Ultra Marines is one of a series of 4 "introductory" board games released by Games Workshop in 1991 (The other three being Space Fleet, Kerrunch and Mighty Warriors). Set in the Warhammer 40,000 universe, it is effectively a 'scaled-down' version of Space Hulk and Tyranid Attack, using plastic Marine Scouts from the Ultramarines, Space Wolves, Dark Angels and Blood Angels chapters.
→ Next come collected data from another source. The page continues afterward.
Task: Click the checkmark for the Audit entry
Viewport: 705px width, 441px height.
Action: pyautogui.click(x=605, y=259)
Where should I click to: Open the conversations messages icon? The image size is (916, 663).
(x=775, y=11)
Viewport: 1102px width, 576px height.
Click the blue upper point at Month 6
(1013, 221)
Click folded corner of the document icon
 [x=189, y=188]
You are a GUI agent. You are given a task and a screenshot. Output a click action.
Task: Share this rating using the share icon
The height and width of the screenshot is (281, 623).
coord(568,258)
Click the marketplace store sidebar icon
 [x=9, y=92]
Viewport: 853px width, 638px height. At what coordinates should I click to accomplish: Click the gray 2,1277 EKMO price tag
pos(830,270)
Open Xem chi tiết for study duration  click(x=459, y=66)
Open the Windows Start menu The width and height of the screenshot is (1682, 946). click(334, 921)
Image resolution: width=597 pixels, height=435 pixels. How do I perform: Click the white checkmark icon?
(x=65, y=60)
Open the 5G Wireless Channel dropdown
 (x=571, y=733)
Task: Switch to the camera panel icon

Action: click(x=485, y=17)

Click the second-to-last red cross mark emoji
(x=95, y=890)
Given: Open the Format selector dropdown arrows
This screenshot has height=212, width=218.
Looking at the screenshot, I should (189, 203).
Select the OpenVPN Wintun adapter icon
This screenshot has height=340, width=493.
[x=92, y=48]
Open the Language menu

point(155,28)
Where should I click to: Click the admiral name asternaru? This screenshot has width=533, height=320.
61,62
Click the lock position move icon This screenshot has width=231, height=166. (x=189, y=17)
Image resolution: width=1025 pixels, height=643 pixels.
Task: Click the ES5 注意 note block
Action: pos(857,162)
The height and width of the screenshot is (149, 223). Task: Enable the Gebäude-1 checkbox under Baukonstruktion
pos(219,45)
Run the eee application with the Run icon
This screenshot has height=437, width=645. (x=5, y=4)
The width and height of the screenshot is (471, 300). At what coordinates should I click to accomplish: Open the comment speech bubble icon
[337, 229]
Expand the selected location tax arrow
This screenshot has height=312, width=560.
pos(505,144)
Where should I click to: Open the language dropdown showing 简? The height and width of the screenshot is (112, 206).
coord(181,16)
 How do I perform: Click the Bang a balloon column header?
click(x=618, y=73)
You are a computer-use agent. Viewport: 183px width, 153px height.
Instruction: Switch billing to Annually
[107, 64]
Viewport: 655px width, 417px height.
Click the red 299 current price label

Other components include event cards, a simple ruleset, as well as corridor and room tiles from the game Space Hulk.

Rules
Before the game begins, players arranged the interlocking room and corridor tiles on the playing area to represent a maze (a "Space Hulk").  Alien Artefact counters are randomly placed throughout the play area.  Each player sets up their 5 models in a starting room of their choice and then take turns to move their pieces.  The object of the game is to move the various Scout models to retrieve the artefacts and carry them to the starting rooms while stopping opponent models from achieving the same goal.  Random event cards are dealt to each player that allows them to either help their own models (in the form of medipacks or double movement) or hinder opponents (by placing obstacles in their path or attacking them directly).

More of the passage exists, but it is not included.